• What the exercise asks
The required output is the line with "Screen dimensions: 808x558" through the final line of the entries, each one exactly as it stands.

• Dataset records

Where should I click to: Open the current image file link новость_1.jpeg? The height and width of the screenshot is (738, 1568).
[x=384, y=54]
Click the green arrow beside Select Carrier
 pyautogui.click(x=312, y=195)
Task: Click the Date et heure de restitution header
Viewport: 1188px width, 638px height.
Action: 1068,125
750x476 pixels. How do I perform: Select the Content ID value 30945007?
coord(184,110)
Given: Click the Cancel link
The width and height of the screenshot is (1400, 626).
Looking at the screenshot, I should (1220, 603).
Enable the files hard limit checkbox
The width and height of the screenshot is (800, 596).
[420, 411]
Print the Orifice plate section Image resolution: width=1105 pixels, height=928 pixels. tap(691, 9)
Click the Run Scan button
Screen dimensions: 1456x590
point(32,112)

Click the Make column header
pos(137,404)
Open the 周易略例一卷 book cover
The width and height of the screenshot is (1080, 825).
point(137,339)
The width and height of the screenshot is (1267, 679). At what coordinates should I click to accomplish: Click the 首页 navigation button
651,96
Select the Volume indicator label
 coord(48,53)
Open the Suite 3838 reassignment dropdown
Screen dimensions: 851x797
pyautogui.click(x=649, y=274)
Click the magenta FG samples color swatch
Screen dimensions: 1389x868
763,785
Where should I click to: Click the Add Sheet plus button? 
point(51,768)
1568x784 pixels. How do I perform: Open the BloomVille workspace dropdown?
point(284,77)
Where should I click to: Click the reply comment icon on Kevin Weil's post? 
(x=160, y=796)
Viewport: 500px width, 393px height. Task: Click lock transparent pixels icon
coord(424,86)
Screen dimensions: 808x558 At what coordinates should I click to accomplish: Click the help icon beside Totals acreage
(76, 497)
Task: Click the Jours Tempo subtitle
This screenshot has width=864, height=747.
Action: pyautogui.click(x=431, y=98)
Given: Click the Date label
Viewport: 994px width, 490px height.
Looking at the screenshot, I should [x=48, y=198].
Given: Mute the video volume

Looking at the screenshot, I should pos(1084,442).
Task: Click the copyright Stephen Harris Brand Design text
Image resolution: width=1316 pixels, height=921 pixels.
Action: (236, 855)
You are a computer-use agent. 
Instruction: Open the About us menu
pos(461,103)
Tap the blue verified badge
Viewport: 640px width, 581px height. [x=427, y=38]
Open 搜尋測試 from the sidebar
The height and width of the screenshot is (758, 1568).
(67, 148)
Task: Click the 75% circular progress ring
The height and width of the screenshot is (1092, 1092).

• Task answer
Screen dimensions: 808x558 At what coordinates should I click to accomplish: Click the help icon beside Totals acreage
(76, 497)
Task: Click the Jours Tempo subtitle
This screenshot has width=864, height=747.
Action: pyautogui.click(x=431, y=98)
Given: Click the Date label
Viewport: 994px width, 490px height.
Looking at the screenshot, I should [x=48, y=198].
Given: Mute the video volume

Looking at the screenshot, I should pos(1084,442).
Task: Click the copyright Stephen Harris Brand Design text
Image resolution: width=1316 pixels, height=921 pixels.
Action: (236, 855)
You are a computer-use agent. 
Instruction: Open the About us menu
pos(461,103)
Tap the blue verified badge
Viewport: 640px width, 581px height. [x=427, y=38]
Open 搜尋測試 from the sidebar
The height and width of the screenshot is (758, 1568).
(67, 148)
Task: Click the 75% circular progress ring
The height and width of the screenshot is (1092, 1092).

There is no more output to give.